Wednesday, June 26, 2013

Yum Cha


Shoalhaven Foodies make YUM CHA



One of the wonderful things about living in Australia is the fabulous variety of cuisines available to us.  As a consequence of that, the Shoalhaven Foodies have so many directions they can go in when they get together.  What will they cook?  Will it be Asian, European, cosmopolitan, something art related?
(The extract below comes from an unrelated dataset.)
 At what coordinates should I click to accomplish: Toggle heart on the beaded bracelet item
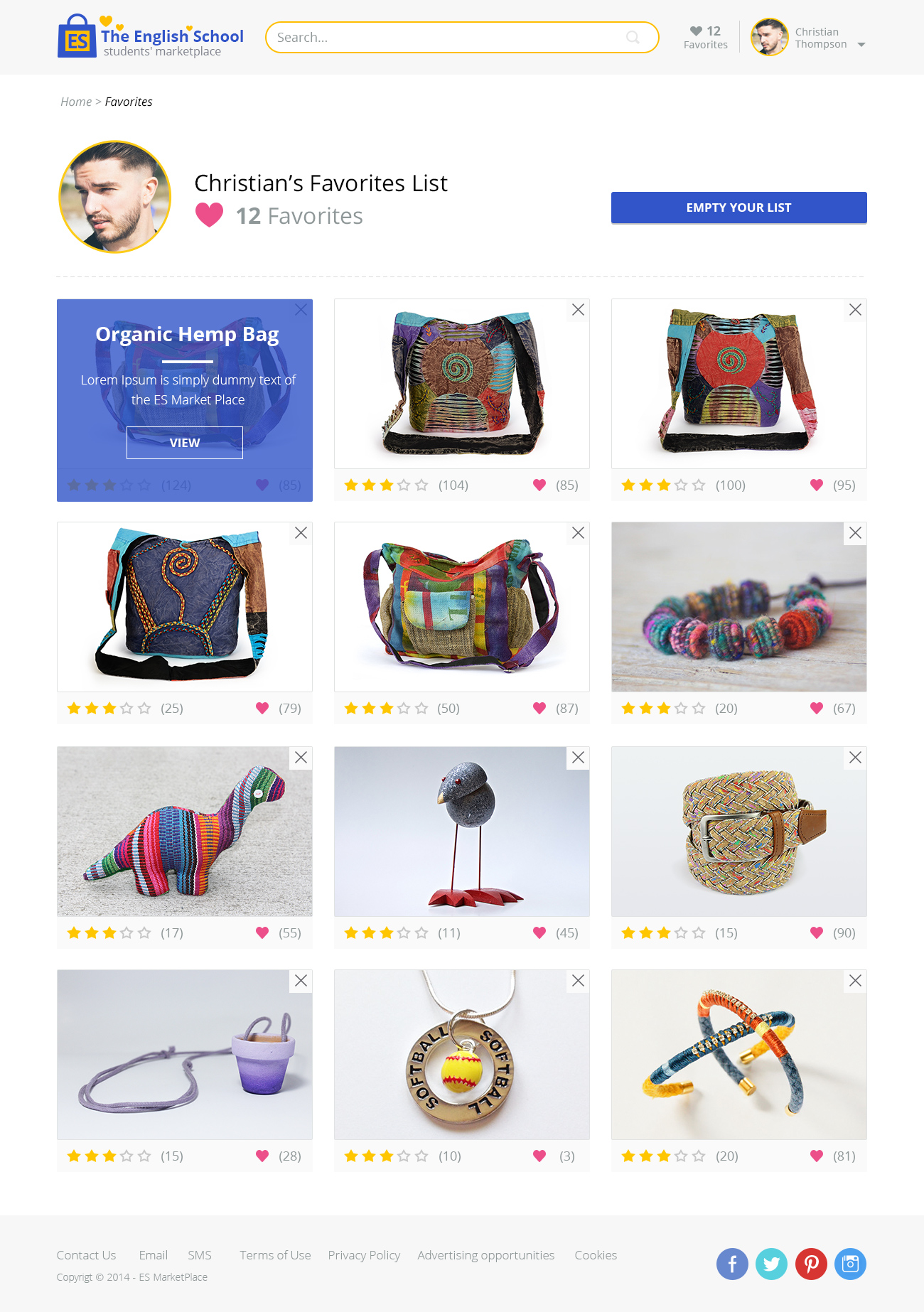point(817,708)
The list is endless.

Last time we got together however, it was an easy choice.  Frances had just spent some time in China and was keen to practice her Chinese cooking skills.  After some discussion, we decided we would make our next Foodies event a Yum Cha.  Okay, we can almost hear you laughing.   Not so easy!   So much skill involved when a yum cha is on – dozens of dishes sallying forth from the kitchen – all deliciously inviting. 

However, we think we did well.   We certainly enjoyed the food and as always, the setting was truly exotic.  Kim had managed to find a gorgeous Chinese screen to use as a backdrop and we all brought favourite Asian pieces from our collections.

The Foodies invited two guests; Lesley and Jenny.  We discovered that Jenny had lived in China for some time and she brought some very fresh and appealing side dishes.   Lesley is a great cook and her Asian eggplant dish was quite a favourite.  Suffice to say that all the dishes were favourites – we loved them all!
 
We hope you also enjoy our yum cha!


Christine and Lesley

Lesley’s Chinese Eggplant Hunan Style

 


1 pound Japanese eggplants or 1 pound of egglants                                                 
¼ cup peanut oil
2 garlic cloves, minced
1 teaspoon minced ginger root
1 tablespoon hot bean paste
1 tablespoon soy sauce
2 teaspoons sugar
½ cup stock (chicken or vegetable)
1 tablespoon rice vinegar
1 teaspoon sesame oil
2 tablespoons chopped green onion (shallots)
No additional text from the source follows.